The act requires that the president in taking any military action notify Congress and end it within 60 days unless authorized by Congress to continue. The deadline passed on May 20 with no such administration compliance or congressional approval for the military engagement to go on.

The Webb and Corker resolution follows a House resolution last week demanding that the president provide "a compelling rationale" for continuing the use of force against the regime of Libyan dictator Moammar Gadhafi. Actually, the House Republicans were prodded by another demand sponsored by anti-war Democratic Rep. Dennis Kucinich of Ohio to stop the Libya action in 15 days, which failed but garnered 87 Republican votes.

The explicit congressional power to declare war has not been invoked since the attack on Pearl Harbor in 1941, including for the Vietnam War or any of the military engagements in the Middle East since then. Congress passed the War Powers Act in 1973 as a partial way to restore a congressional role in initiating military hostilities, but presidents have routinely sloughed it off, paying lip service to it at best.

The Obama administration continues to insist it has "acted in accordance" with the act and has "consulted" with Congress on the limited American role in the UN-sanctioned response to Gadhafi's repression of the rebellion against him. But it ignored the 60-day deadline, flirting with a congressional defunding, as finally occurred toward the end of the U.S. involvement in Vietnam.

The Pentagon has criticized congressional complaints as sending "an unhelpful message of disunity and uncertainty to our troops, our allies and most important the Gaddafi regime." But Webb, a combat veteran of the Vietnam War, said his resolution raises "whether a president, any president, can unilaterally begin and continue a military campaign for reasons that he alone has defined as meeting the demanding standards of a vital national security interest worthy of risking American lives and expending billions of dollars of our taxpayers' money." He asked: "What was the standard in this case?"

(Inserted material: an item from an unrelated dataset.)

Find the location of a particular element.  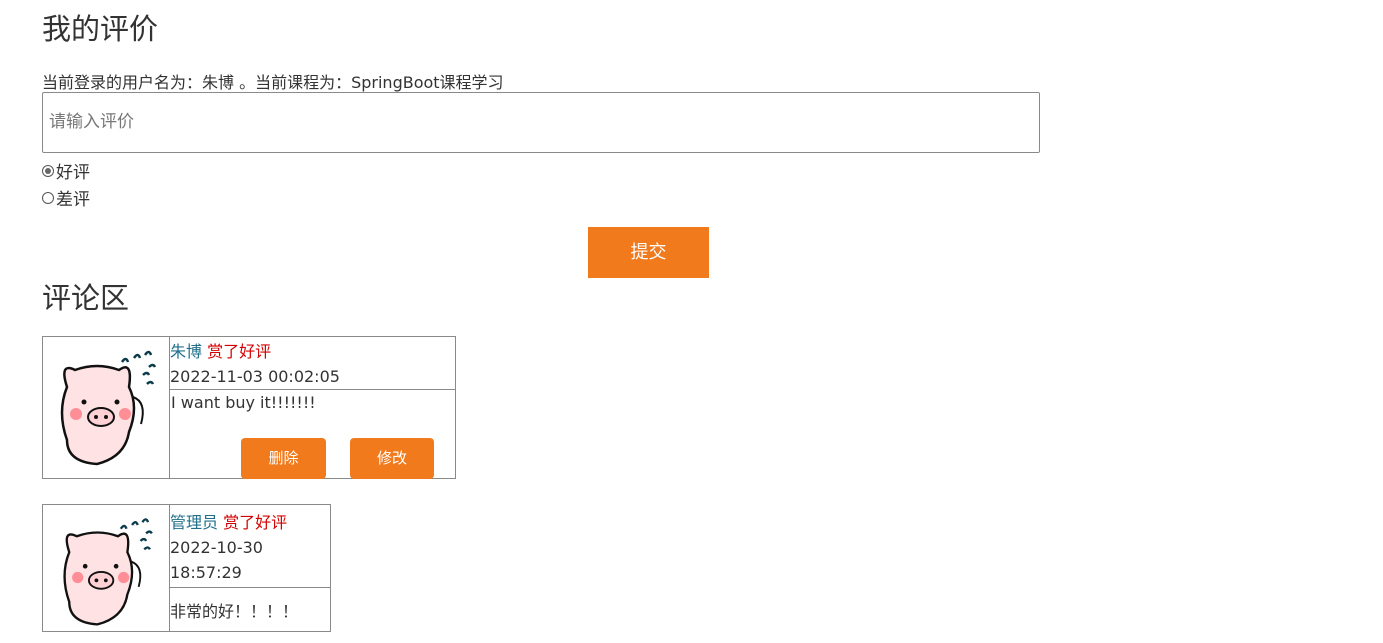

comment-card: 管理员 赏了好评 2022-10-30 18:57:29 非常的好！！！！ is located at coordinates (186, 568).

Corker, noting that the 60-day deadline had passed with no further justification for continuing what Obama has called a limited response to attacks on the Libyan people, said, "Neither the Congress nor the American people have any clearer view of the administration's stated mission or endgame for our military involvement in Libya."

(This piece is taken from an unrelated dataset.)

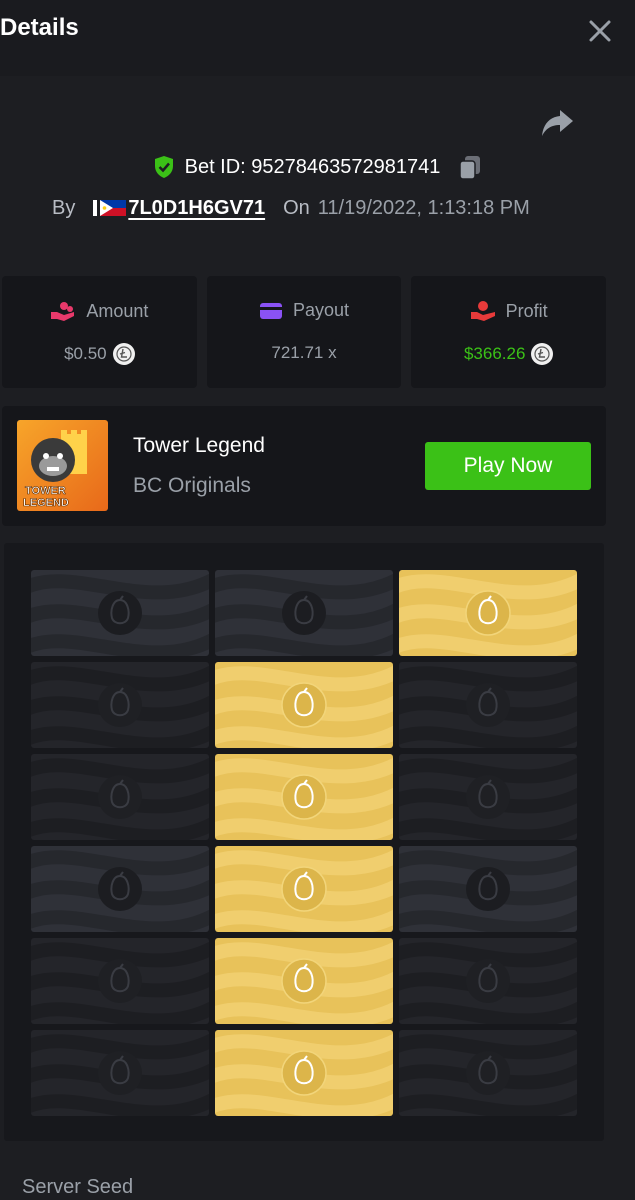 The width and height of the screenshot is (635, 1200). I want to click on profit-hand-icon, so click(482, 311).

One of the most influential voices in the Senate on foreign policy, Richard Lugar of Indiana, the ranking minority member of the Senate Foreign Relations Committee, wrote recently in The Washington Post that the administration should "seek the requisite debate and authorization (in Congress) for the use of military force. ... The White House called the [House] vote 'unnecessary and unhelpful,' but it has only itself to blame. The administration faces bipartisan opposition in Congress because it has, for more than two months, sidestepped the clear constitutional and legislative intent that a president obtain congressional authorization to go to war."

Lugar also opposes administration support for a nonbinding Senate resolution approving the limited Libya involvement, calling it an "illustration of the president's go-it-alone attitude" seeking to "set a dangerous precedent." It would, he said, "have no force of law and would not have to be passed by the House. Nonetheless, it would be touted by the administration as evidence of congressional approval for the war."

What we are beginning to see now is a rehash of the argument launched in 2003 with George W. Bush's invasion of Iraq without explicit congressional authorization. Obama has sought to separate himself from Bush's radical and aggressive foreign policy, signing on in Libya only to a limited involvement through collective action with substantive allies. But he has put himself on the same slippery slope of military engagement that is Bush's negative legacy, and could become his as well, intentionally or not.